[Word and element pointing entries]
^^^^

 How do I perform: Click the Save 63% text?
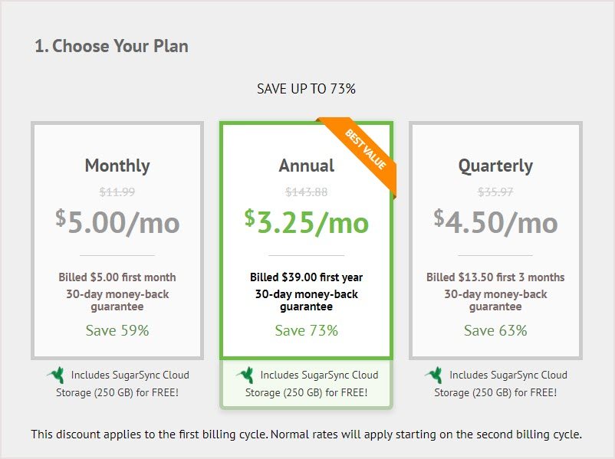[495, 330]
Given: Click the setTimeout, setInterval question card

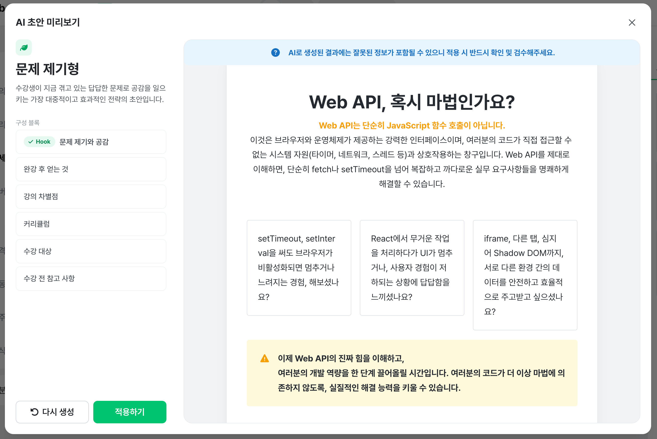Looking at the screenshot, I should [299, 268].
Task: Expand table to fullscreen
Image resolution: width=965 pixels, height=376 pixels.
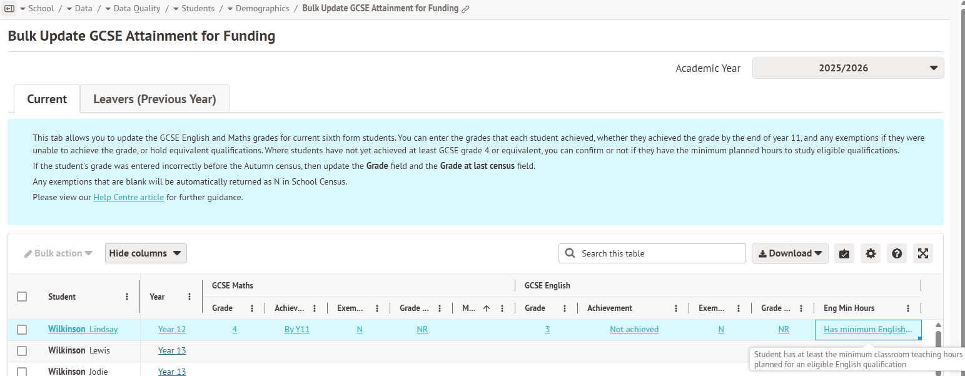Action: [923, 253]
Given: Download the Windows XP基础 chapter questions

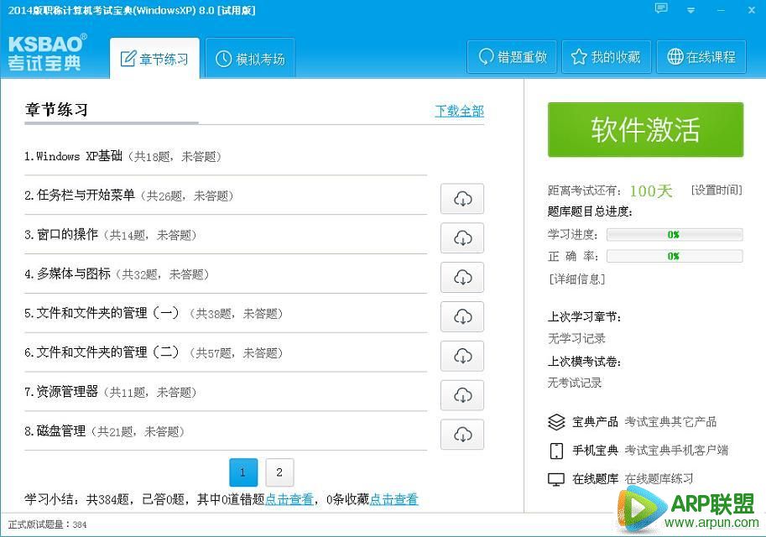Looking at the screenshot, I should click(462, 159).
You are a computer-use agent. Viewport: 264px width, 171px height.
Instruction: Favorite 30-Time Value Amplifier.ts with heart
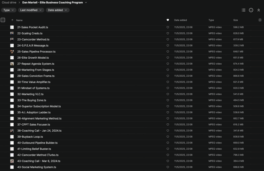pyautogui.click(x=168, y=82)
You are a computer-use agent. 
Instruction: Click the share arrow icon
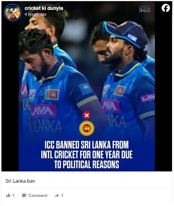click(x=57, y=196)
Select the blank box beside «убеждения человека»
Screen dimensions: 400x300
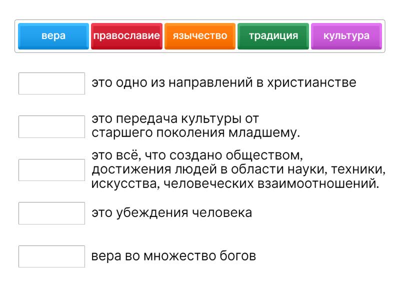pyautogui.click(x=52, y=213)
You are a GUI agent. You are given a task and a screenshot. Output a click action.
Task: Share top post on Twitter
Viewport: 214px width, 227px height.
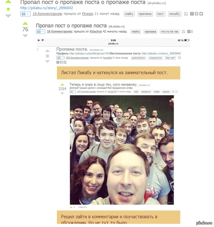[x=201, y=14]
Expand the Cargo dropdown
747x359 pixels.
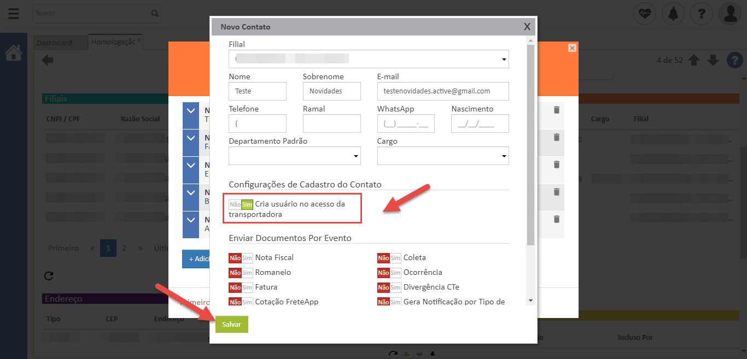[443, 156]
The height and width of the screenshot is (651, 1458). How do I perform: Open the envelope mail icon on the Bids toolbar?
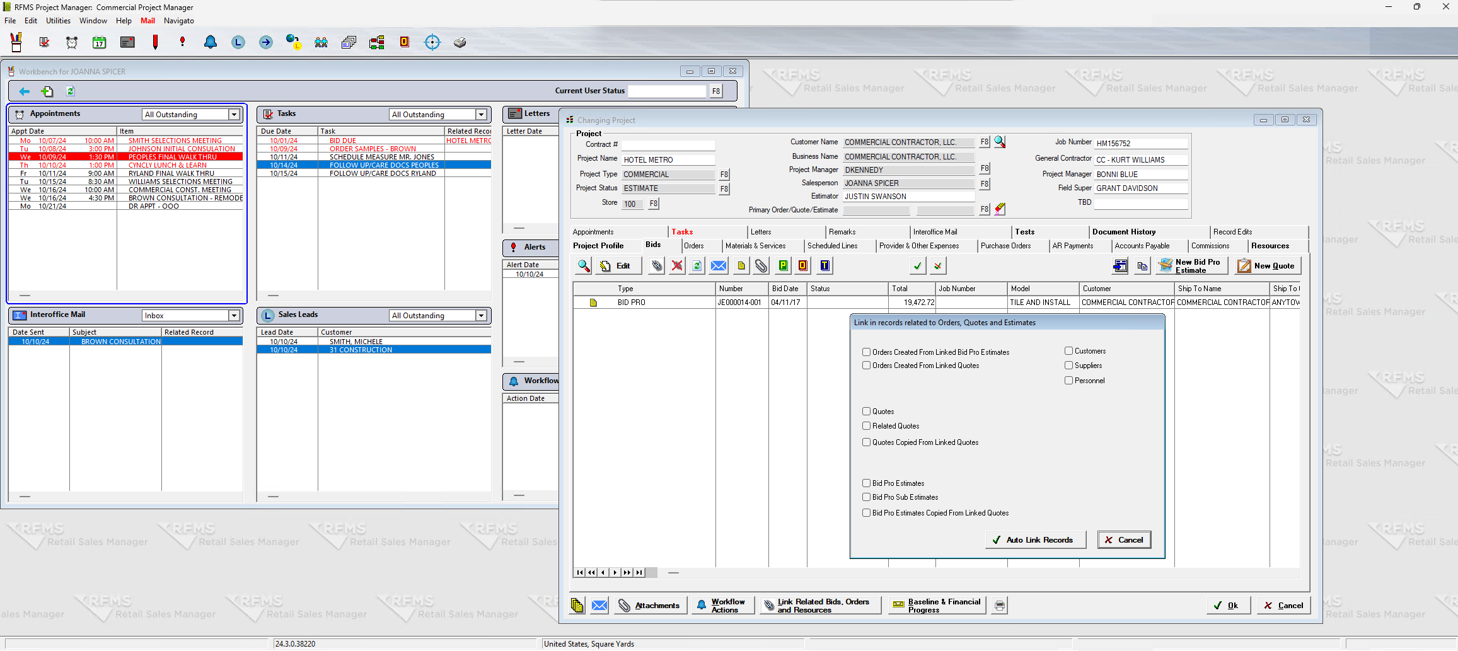718,265
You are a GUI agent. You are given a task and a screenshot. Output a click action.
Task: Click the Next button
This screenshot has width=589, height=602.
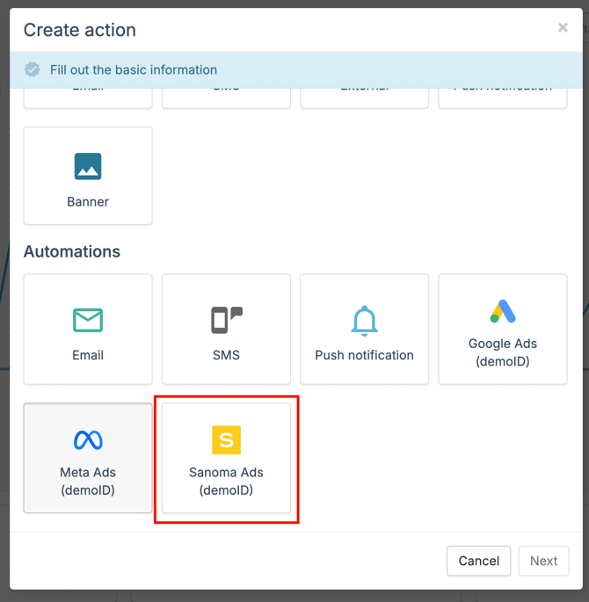(x=543, y=561)

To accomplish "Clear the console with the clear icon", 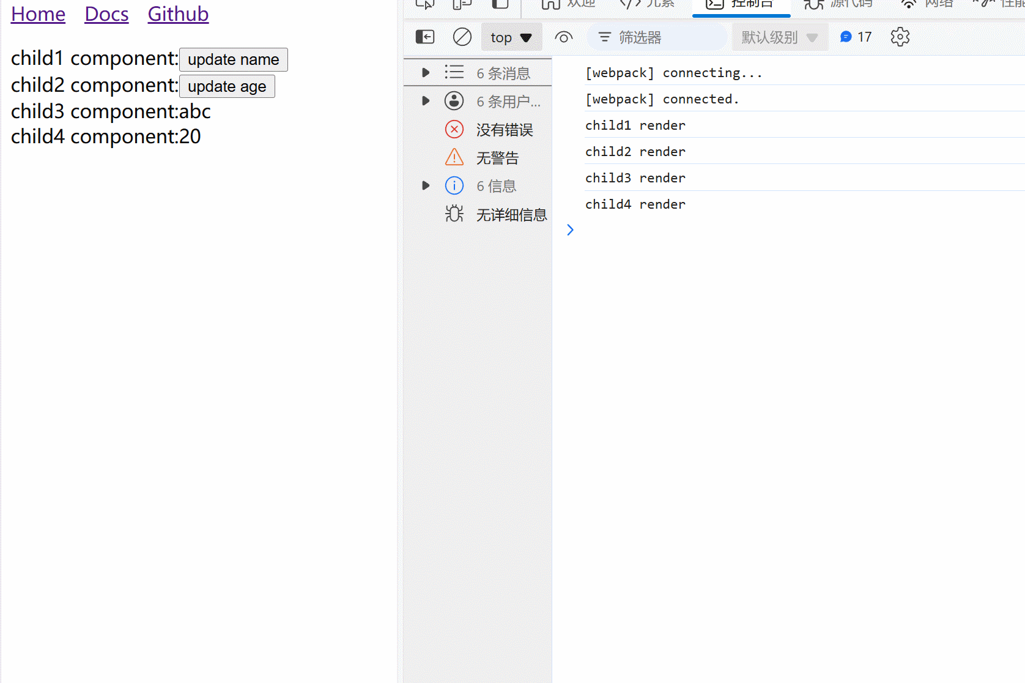I will 462,37.
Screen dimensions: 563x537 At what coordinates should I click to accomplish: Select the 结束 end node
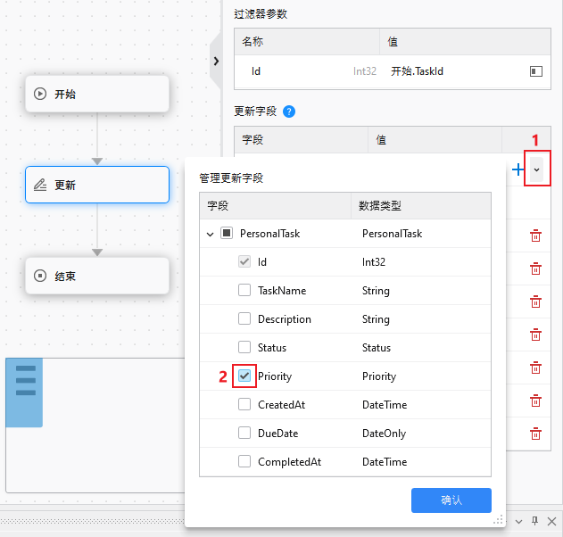tap(97, 277)
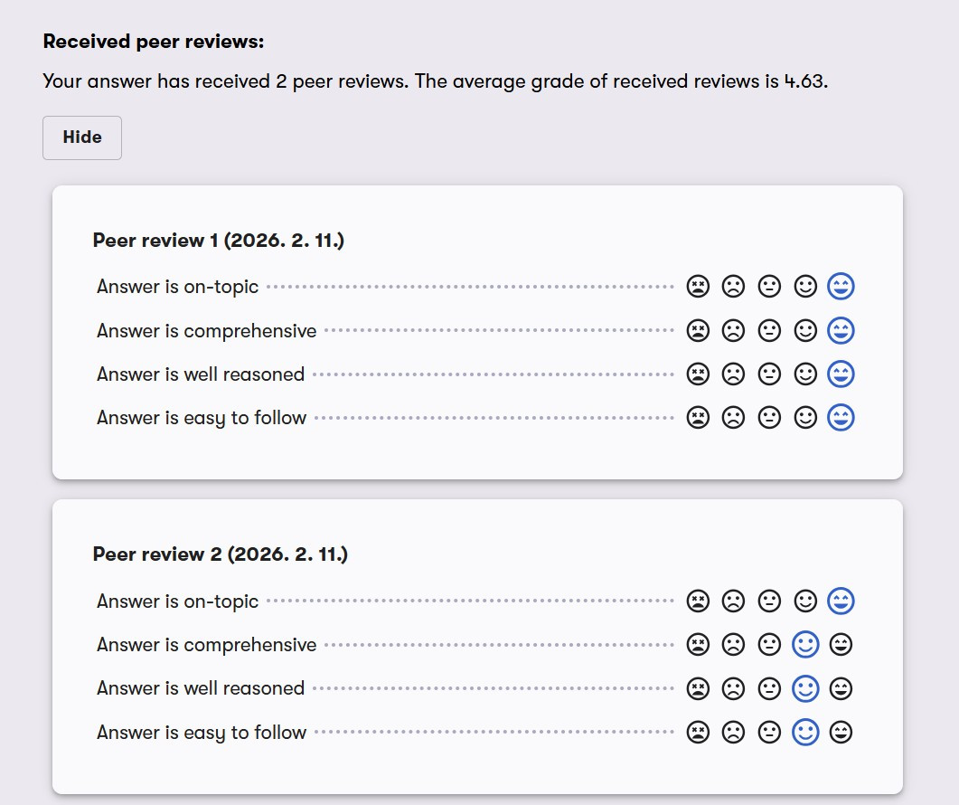Click the Peer review 2 heading
Screen dimensions: 959x805
[x=221, y=554]
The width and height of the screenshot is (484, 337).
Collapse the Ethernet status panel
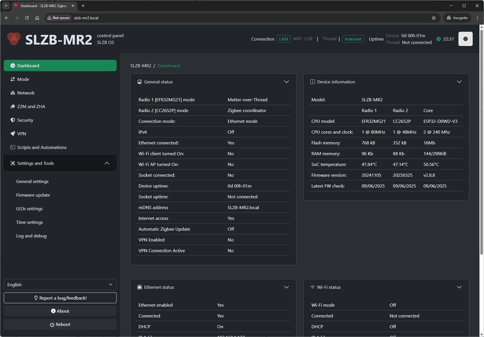tap(286, 287)
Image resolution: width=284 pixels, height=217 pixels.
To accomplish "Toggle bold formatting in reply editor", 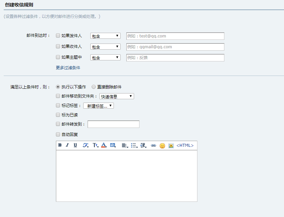I will coord(60,145).
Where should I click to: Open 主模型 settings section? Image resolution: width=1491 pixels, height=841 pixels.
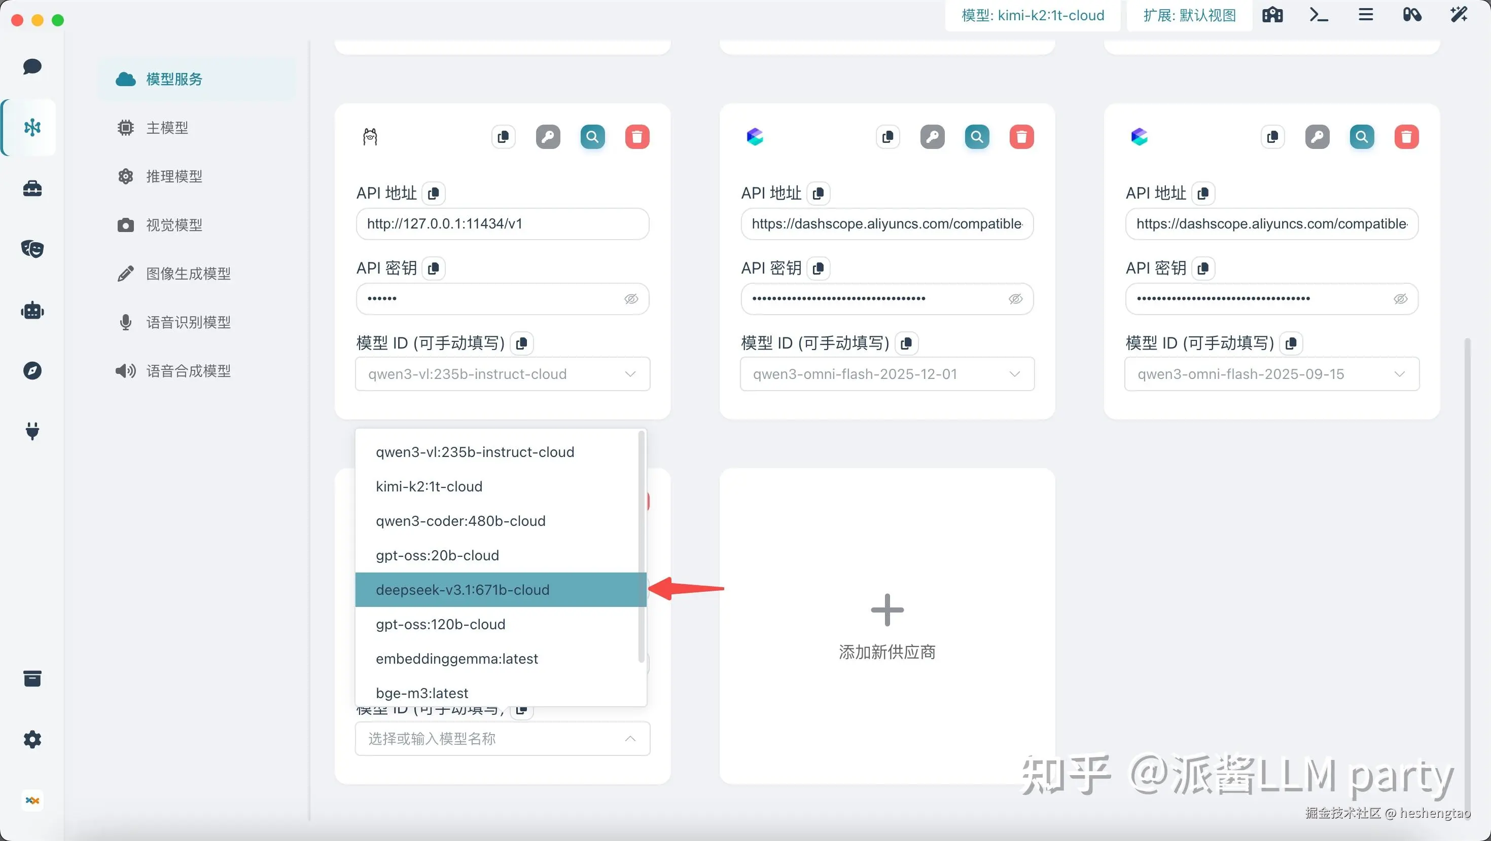pos(167,128)
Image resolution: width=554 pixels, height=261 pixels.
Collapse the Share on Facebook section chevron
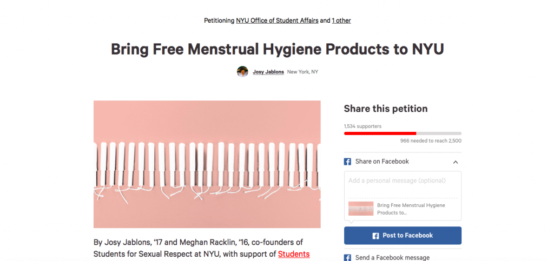tap(456, 162)
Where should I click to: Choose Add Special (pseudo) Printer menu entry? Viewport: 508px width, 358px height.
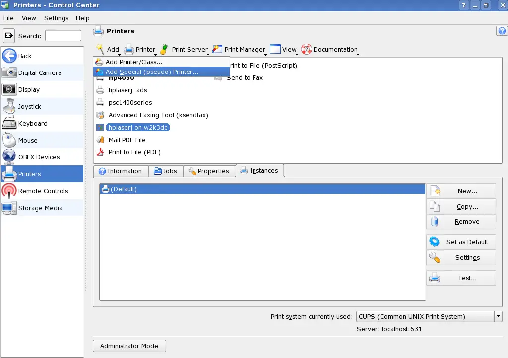click(151, 72)
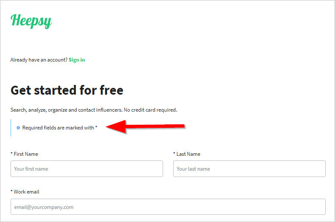
Task: Click the Search, analyze, organize tagline text
Action: (x=66, y=110)
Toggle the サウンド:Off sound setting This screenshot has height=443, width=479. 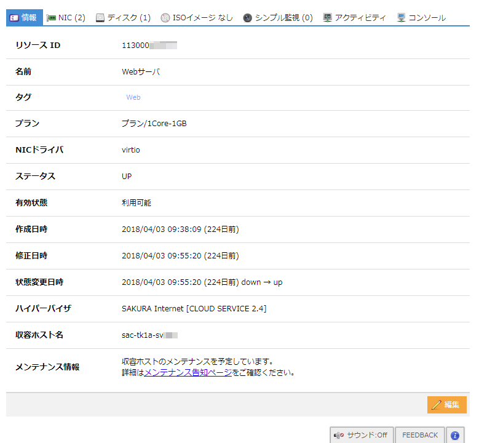pyautogui.click(x=361, y=435)
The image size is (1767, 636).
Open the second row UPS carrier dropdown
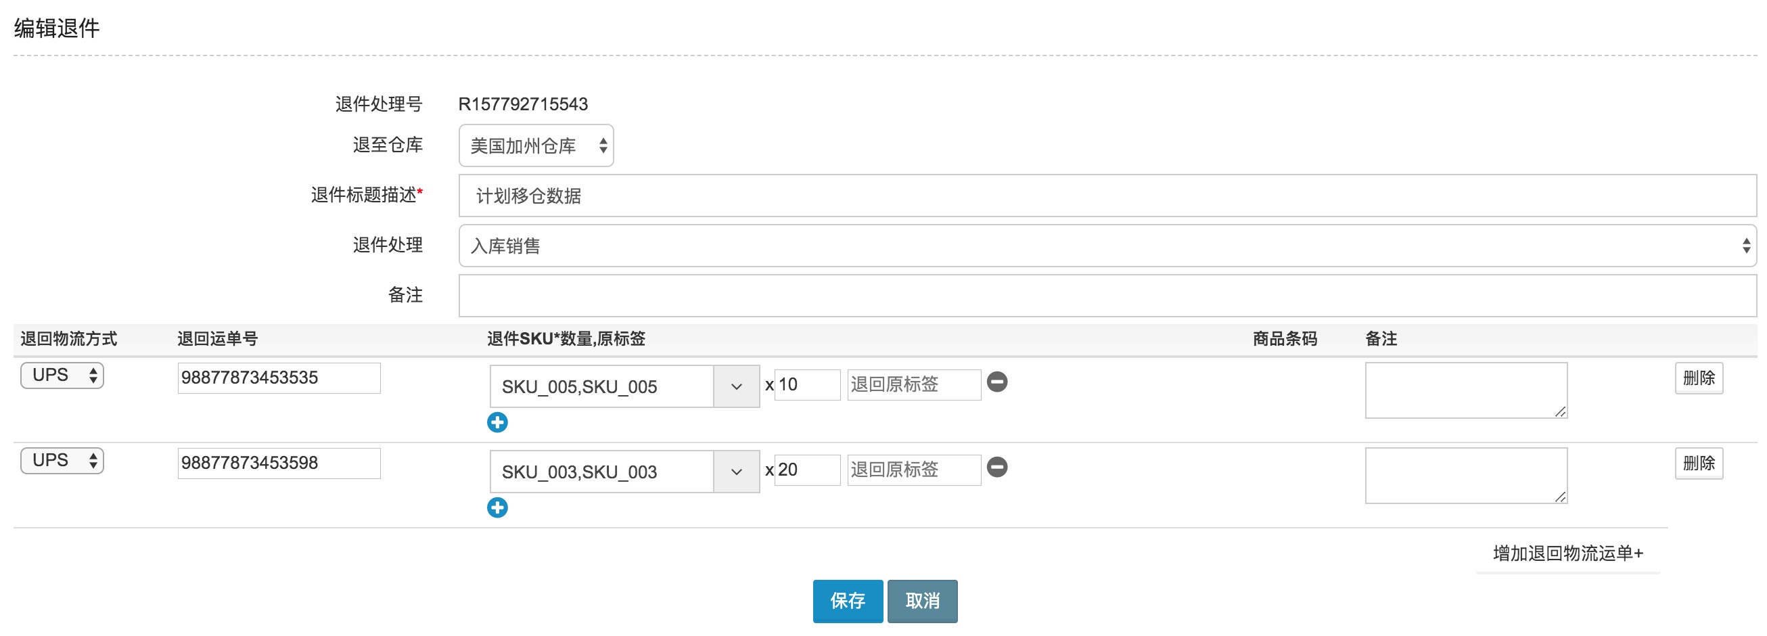[x=62, y=460]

^^^^

▶ _EXERCISE AIM_: Pick out every line in the listing above that contains the string "resolution". Case counts.

▶ _REPLY TO THE TASK_:
Image resolution: width=965 pixels, height=376 pixels.
Image resolution: width=284 pixels, height=217 pixels.
Where should I click to: Open 主模型 settings section? Image resolution: width=1491 pixels, height=841 pixels.
Image resolution: width=554 pixels, height=261 pixels.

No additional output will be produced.